PASSAGE FOR REVIEW ::

***

# Zombie Bride & Groom



## pacman (Oct 18, 2009)

You could do a twist on the prom thing and use older style clothes like a 80s prom couple or even 60s or 70s prom couple , rather than more recent ? this might give you a little bit of an edge .


----------



## PearlWhiteGT (Oct 28, 2008)

Thanks for that. Really need ideas on doing our makeup. I've never used liquid latex but would like to give it a try. Any tips or tricks on doing the makeup would be really helpful.


----------



## pacman (Oct 18, 2009)

There,s some good tips and advice on the forum , if you cannot find what your looking for there then maybe open a post requesting help directly, again failing that there are quite a few ideas if you try you-tube , videos are always better than written details i think try searching youtube first and see if you can see anything there as well .


----------



## Wowzie (Oct 8, 2014)

Do you have any inspiration picture for your costume? It would help with the recommendation.


----------



## PearlWhiteGT (Oct 28, 2008)

Wowzie I don't at the moment. I know I want to be kind of gory looking. I'm also bald and want to find a way to attach strands of long hair on different spots on my head. Any ideas? Going to the thrift store now to look for clothes.

***

TASK OBJECTIVE :: Reproduce the part of the zombie costume thread starting with "Wowzie I don't" and going on through "look for clothes.", word for word. The material after this comes from a different source than the thread above.

DATA BLOCK ::
***

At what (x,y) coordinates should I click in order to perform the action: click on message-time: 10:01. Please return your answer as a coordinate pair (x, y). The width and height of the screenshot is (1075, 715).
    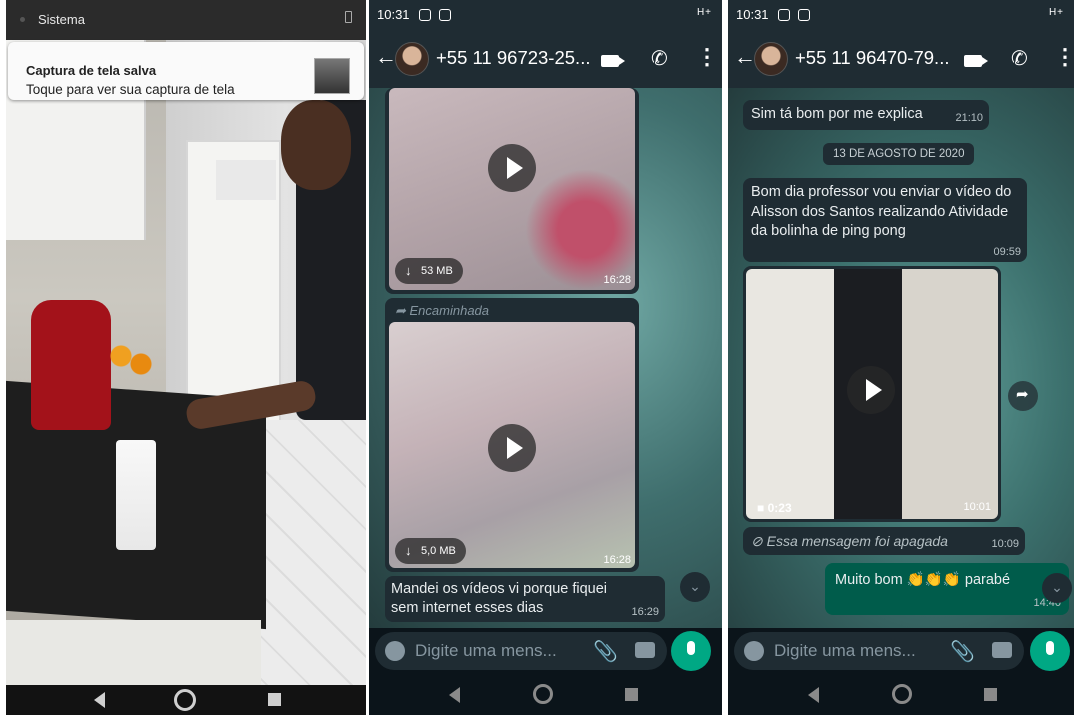
    Looking at the image, I should click on (977, 507).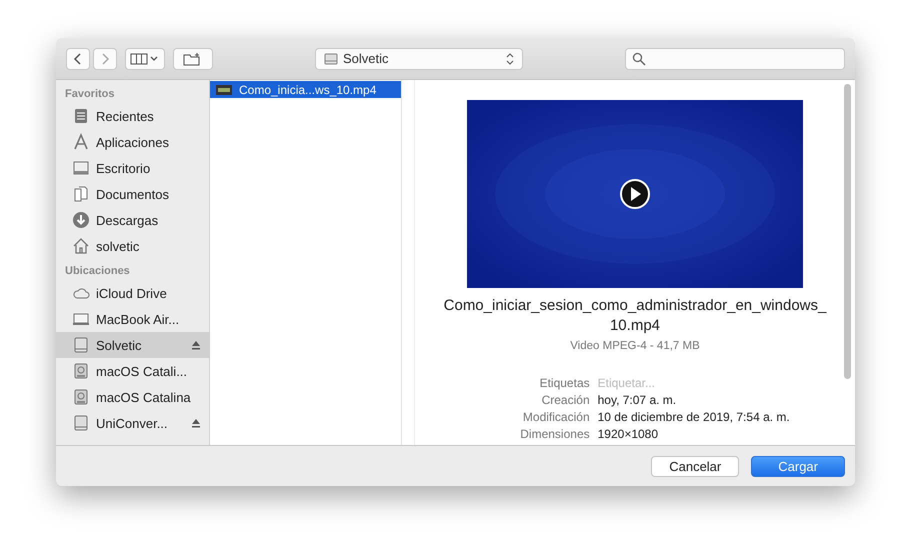 The height and width of the screenshot is (560, 911). Describe the element at coordinates (798, 466) in the screenshot. I see `upload-button: Cargar` at that location.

***

SOLVED PROBLEM ::
Wowzie I don't at the moment. I know I want to be kind of gory looking. I'm also bald and want to find a way to attach strands of long hair on different spots on my head. Any ideas? Going to the thrift store now to look for clothes.